Humillación histórica de España a Alemania (6-0)

La Roja jugará la Final Four de la Liga de Naciones. Ferran Torres marcó tres goles y Sergio Ramos se marchó lesionado.

Ferrán Torres ha marcado tres goles a Alemania en SevillaJosé Manuel VidalEFE

España disfrutó como hacía tiempo que no lo hacía. Eligió el mejor rival para hacer el mejor partido. Volvió a sentirse poderosa, como en los tiempos en que lo ganaba todo. Entonces se cruzaba con Alemania –en la final de la Eurocopa 2008 y en la semifinal del Mundial dos años después–, pero bastaba un gol para apartarlos del camino. Y costaba ese gol. Nada que ver con la facilidad con que España goleó a los alemanes. Alemania se hizo pequeña y las dudas saltaron por los aires. La Roja sólo necesitaba ganar para alcanzar la fase final de la Liga de Naciones, pero hubiera marcado más goles si los hubiera necesitado. No había rival. España lo había borrado desde muy temprano. Desde el gol de Morata, que ya demostró que algo no era como se esperaba.
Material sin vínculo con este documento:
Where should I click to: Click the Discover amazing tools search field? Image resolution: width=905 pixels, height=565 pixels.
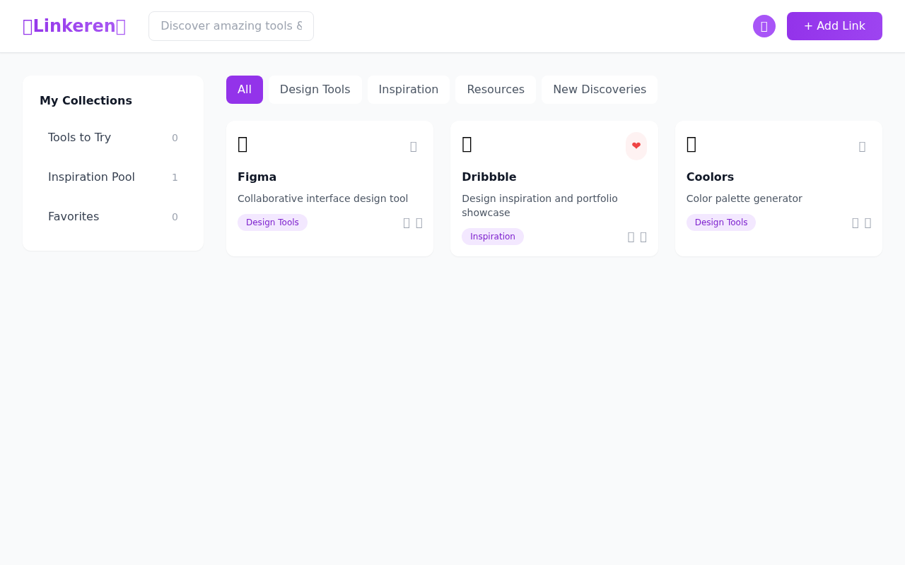231,25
Fabián sacó desde la esquina y el delantero de la Juventus remató de cabeza en el segundo palo sin que nadie le molestara. Alemania no dominaba las jugadas a balón parado como se espera de su historia, pero tampoco le funcionaba el juego de ataque como se le debe exigir.

El gol de Morata acabó con la ambición alemana y elevó la moral de los españoles. El «7» de España hacía todo lo que se le pide a un delantero: en el remate, en el desmarque y aguantando la pelota para que jugaran sus compañeros. Todo eso sin que la defensa alemana le apretara demasiado.

Pero Morata sólo avisó de lo que venía, a pesar de que el partido no había comenzado demasiado bien. Canales se marchó pasados los primeros diez minutos por una lesión muscular. Pero como todo funcionaba, el jugador del Nápoles estuvo en el origen de ese primer gol. El cambio no debía afectar al estilo ni al juego de España. Y no afectó.

Más preocupante para España parecía la lesión de Sergio Ramos cuando se rozaba el final de la primera parte. El capitán se quedó sentado en el suelo, sujetándose la parte de atrás del muslo. Se marchó al banquillo con molestias musculares, entró Eric García y nada cambió.

A Ramos le dio tiempo a probar las manos de Neuer en un lanzamiento de falta antes de que empezara el festival.

España no necesitaba defenderse. Era un huracán desatado en busca de goles. Y eso que anularon otro a Morata, el decimocuarto del año, por un fuera de juego que no era. Si en la Liga de Naciones se aplicara el VAR, España hubiera sumado otro.

No repitió Morata, pero estaba Ferran Torres para sumar su primer triplete con España. El primer gol llegó al recoger un remate de Dani Olmo de cabeza que pegó en el larguero. La velocidad del delantero del City y su movilidad le hacían invisible para la defensa alemana. Y Rodri y Koke, que gobernaban con un criterio perfecto el centro del campo lo encontraban con facilidad.

Rodri marcó el tercero en un remate de cabeza a la salida de un córner, pero su labor empezaba mucho más atrás. Cortó varios de los primeros ataques de Alemania, cuando el equipo de Joachim Löw no se imaginaba todavía lo que vendría después. Y Koke lo acompañaba de manera perfecta. No parece que el capitán del Atlético haya estado dos años sin jugar con la selección. Ha regresado en su mejor momento, sin las dudas que mostraba en otras ocasiones. Heredó el brazalete de Ramos cuando se marchó lesionado y no podía haber mejor capitán en el campo.

Todo funcionaba y los laterales, Sergi Roberto y Gayá se sumaban a la fiesta. No pudo hacerlo Unai Simón, al que Luis Enrique parece haber elegido como su portero de manera definitiva –si hubiera algo definitivo en los planes del seleccionador, siempre dispuesto a introducir cambios para mejorar el equipo–.

España se gustaba y Luis Enrique cambió al tridente de ataque a la vez. Pero no se acabó la fiesta. La Roja estaba dispuesta a disfrutar hasta el último momento y cuando el partido se acababa, Rodri levantó la pelota por encima de la defensa para la entrada de Gayá, que llegó hasta el área pequeña para disputar el balón con Neuer y a tiempo de entregársela atrás a Oyarzabal para que marcara el sexto. Löw miraba al suelo. No quería verlo.